Vor dem Abmarsch aus dem bezaubernden Ambiente im Umfeld der historisch bedeutsamen Wehrkirche, erklang die Nationalhymne. Für den Musikverein Steinbach am Wald war dies der erste Große Zapfenstreich weshalb man besonders dafür üben musste. Dazu noch der Aufreger, vor hohen Ehrengästen spielen zu müssen. Doch alle Instrumentalisten zeigten sich in Hochform.

Die Solisten an der Trompete Dominik Wiegand und Jürgen Trebes, Flötistin Ramona Müller, Pauke Jonas Fischer und kleine Trommel Christof Herrmann ließen besonders erkennen welchen Probenfleiß das Blasorchester hinter sich hatte. Es klappte wie am Schnürchen vom Einmarsch, wo jeder gleich seine richtige Position einnahm, bis zum Abtritt herrschte Harmonie und Einklang was auch für die Fackelbegleitung durch die Freiwillige Feuerwehr gilt.

B 85 wegen Andrangs gesperrt

Die Feuerwehr hatte auch die Verkehrsregelung übernommen, denn wegen des großen Zuschauerandrangs blieb die Bundesstraße 85 für einige Zeit gesperrt. Die Zuhörer zeigten sich tief bewegt, und den Musikern war die Entspannung und Erleichterung über die gelungene Aufführung anzumerken. Auch Schirmherr Henry Schramm sowie Landrat Klaus Löffler, auf dessen Anregung hin dieser große Zapfenstreich präsentiert wurde, zeigten sich voll des Lobes. Schramm erklärte, dass dies der erste Zapfenstreich gewesen sei, den er in seiner politischen Laufbahn habe abnehmen dürfen.

Landrat Klaus Löffler war ebenfalls voll des Lobes für "seine Schützen des SV Rennsteig" und vor allem für die Mitglieder des Musikvereins, allen voran dessen Vorsitzender Ewald Fehn und Dirigent Jens Vetter. Beide hatten keinen Augenblick gezögert, als sie gefragt wurden, ob sie einen großen Zapfenstreich zu zelebrieren.
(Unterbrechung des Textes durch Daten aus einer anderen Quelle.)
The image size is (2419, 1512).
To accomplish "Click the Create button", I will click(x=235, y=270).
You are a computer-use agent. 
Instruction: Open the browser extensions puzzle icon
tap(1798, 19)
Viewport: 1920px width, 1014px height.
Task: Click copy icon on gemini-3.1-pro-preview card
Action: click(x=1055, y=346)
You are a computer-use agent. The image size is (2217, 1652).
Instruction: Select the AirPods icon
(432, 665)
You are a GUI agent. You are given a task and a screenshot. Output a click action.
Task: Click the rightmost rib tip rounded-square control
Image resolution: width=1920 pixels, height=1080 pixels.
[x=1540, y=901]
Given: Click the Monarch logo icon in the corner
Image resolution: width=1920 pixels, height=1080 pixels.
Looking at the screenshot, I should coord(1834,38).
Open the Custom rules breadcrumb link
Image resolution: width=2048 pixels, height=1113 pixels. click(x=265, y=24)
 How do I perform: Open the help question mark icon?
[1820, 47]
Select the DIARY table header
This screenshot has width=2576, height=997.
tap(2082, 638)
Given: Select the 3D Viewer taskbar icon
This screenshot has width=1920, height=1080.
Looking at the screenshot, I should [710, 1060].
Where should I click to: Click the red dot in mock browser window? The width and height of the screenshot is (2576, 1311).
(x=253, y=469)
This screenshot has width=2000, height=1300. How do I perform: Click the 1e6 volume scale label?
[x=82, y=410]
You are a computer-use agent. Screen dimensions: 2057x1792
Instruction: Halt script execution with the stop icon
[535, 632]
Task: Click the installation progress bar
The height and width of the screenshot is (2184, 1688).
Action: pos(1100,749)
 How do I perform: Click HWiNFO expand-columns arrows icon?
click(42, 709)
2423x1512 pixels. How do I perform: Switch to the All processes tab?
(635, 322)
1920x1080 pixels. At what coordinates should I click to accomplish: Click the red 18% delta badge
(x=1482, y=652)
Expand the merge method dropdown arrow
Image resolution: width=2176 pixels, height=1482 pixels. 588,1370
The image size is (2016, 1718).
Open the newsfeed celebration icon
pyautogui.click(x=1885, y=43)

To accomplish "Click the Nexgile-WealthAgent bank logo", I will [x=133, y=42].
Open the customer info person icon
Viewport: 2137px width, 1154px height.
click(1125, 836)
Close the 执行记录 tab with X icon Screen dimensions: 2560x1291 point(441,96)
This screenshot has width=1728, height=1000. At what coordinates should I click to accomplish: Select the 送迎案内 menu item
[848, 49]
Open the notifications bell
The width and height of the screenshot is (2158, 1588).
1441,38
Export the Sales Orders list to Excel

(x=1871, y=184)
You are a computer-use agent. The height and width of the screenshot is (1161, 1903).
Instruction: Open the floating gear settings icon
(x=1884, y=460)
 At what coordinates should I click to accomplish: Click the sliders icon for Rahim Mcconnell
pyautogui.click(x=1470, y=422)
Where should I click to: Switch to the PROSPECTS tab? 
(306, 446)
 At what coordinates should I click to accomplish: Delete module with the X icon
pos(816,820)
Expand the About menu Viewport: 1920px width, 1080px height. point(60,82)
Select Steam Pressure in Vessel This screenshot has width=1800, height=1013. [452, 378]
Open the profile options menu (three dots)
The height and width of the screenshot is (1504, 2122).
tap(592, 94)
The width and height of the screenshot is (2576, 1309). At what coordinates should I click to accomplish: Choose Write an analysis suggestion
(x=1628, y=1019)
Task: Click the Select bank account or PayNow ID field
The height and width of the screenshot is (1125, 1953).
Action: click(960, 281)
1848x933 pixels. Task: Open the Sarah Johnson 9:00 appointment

Auch alle Feuerwehren aus der Großgemeinde übernahmen unter Federführung von Kommandant Christian Schulz der Feuerwehr Steinbach am Wald viel Verantwortung. "Die Durchführung und Disziplin beim Zapfenstreich war ein erneut großartiges Zeugnis des Zusammenhaltes unserer Region und für ehrenamtliches Engagement. Für mich ist ein Zapfenstreich etwas ganz großes, ebenso wie das 50-jährige Jubiläum des SV ,Rennsteig‘, dessen Mitglied ich bin, und in dessen Festausschuss ich auch mitwirken durfte", schwärmte der Landrat. Auch der Festabend mit dem Wirtshaussingen im Festzelt zeigte, dass das Musik- und Gesangsquartett aus hervorragenden Musikern besteht, die ihre Leidenschaft Musik und Gesang zur Freude anderer Menschen leben, so der Landkreischef weiter. Bereits am Donnerstagabend war das Festzelt zum Rockabend mit den Bands No Limits und Fristlos voll besetzt.